Unter den Monoclonalen Antikörpern Rituximab, Alemtuzumab, Daclizumab und Natalizumab wurde das letzte in der MS-Therapie bekannt gewordene Antegren und jetzt benannte Tysabri als besonders vielversprechend bekannt. So zeigte sich in der Monotherapie ein doppelter Erfolg im Vergleich zu Betaferon, dabei ein drei bis viermal so guter Erfolg wie bei Avonex unter geringen Nebenwirkungen wie Kopfschmerz, Gelenkschmerz oder Ermüdbarkeit; z.B. reduzierten sich neue Läsionen nach MRT-Befund um 92%, fast 1/3 der Patienten zeigten keine Krankheitsaktivität. Da bei ca. 6% der Patienten die Wirksamkeit der Antikörper nach ca. 12 Wochen nachlasse, sei aber nicht jeder für diese herapie geeignet. Das Medikament zeigte bei Kombination mit Avonex oder Chemotherapie bei drei von 3.000 Patienten eine Progressive Multifunktionale Leukoencephalopathie (PML, bekannt bei HIV), so dass die europaweite Studie hierzu abgebrochen wurde; die "Entblindung" der Studie ergab jedoch, dass der Abbruch unbegründet war. Aufgrund der positiven Ergebnisse werde Antegren für die Monotherapie wohl zugelassen; nach neuesten Informationen steht dies in den USA kurz bevor.

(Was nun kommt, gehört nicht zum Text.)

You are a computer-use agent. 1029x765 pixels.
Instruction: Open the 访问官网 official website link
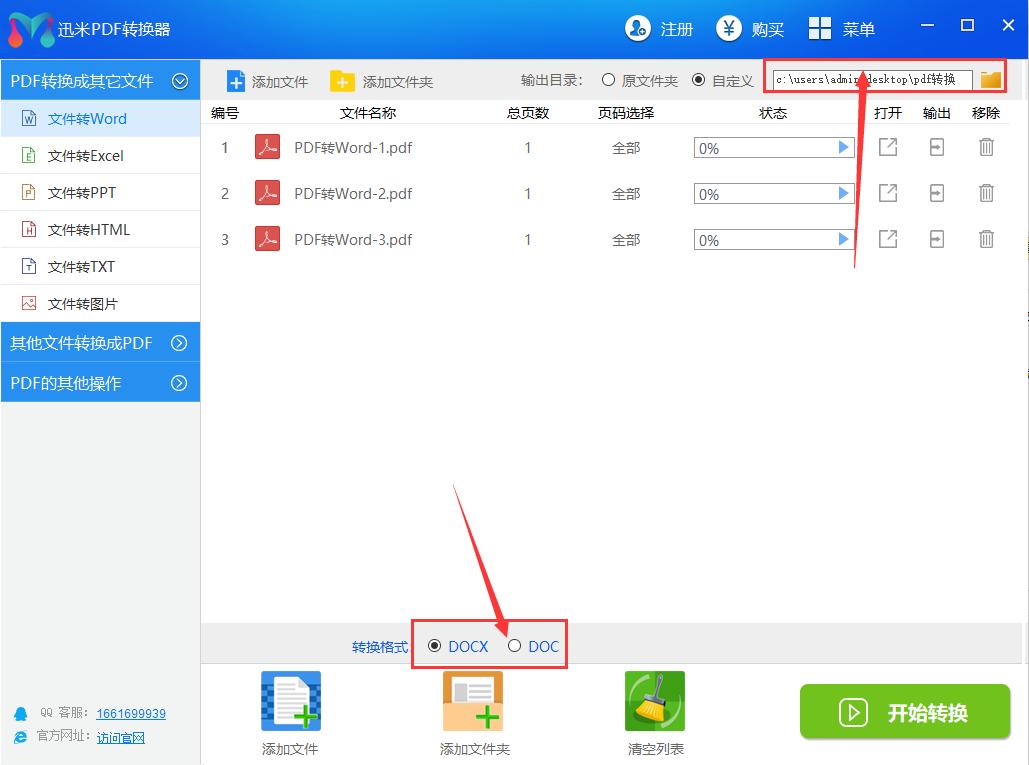click(x=120, y=738)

Zum Einsatz von Cannabis bei der MS-Therapie erklärte Herr Dr. Haller zunächst, dass bei jedem Menschen Cannabiraide Bestandteile im Gehirn seien. Der besondere Einsatz habe beim Patienten Funktionsverbesserungen auf die Spastik zur Folge und erhöhe das Wohlbefinden. Verordnen würde er Cannabis bei einem EDSS größer gleich 7 und dann, wenn diese Therapie zu objektiven Verbesserungen führe; an der Einführung als Dauertherapie werde "noch gearbeitet". Die positiven Folgen einer solchen Medikation zeigten sich aber nur bei jedem zweiten Patienten. Botox werde bei Spastik eingesetzt, um Unannehmlichkeiten (z.B. Aduptorenspastik) zu verbessern. Es werde aber nur zur Behandlung bestimmter Muskeln gegeben und obliege einer Gesamtdosisgrenze. Sowohl Cannabis als auch Botox würden im Off Label Use gegeben.

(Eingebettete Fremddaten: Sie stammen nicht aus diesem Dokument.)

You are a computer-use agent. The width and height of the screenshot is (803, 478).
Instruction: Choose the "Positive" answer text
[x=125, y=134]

Abschließend war zum allgemeinen Interesse zu erfahren, dass Herr Dr. Haller trotz seines Eintritts in den Ruhestand glücklicherweise dem Symposium weiter zur Verfügung stehen wird. So verabschiedeten sich alle Teilnehmer auf ein Wiedersehen zum 7. Osnabrücker MS-Symposium im Mai 2006.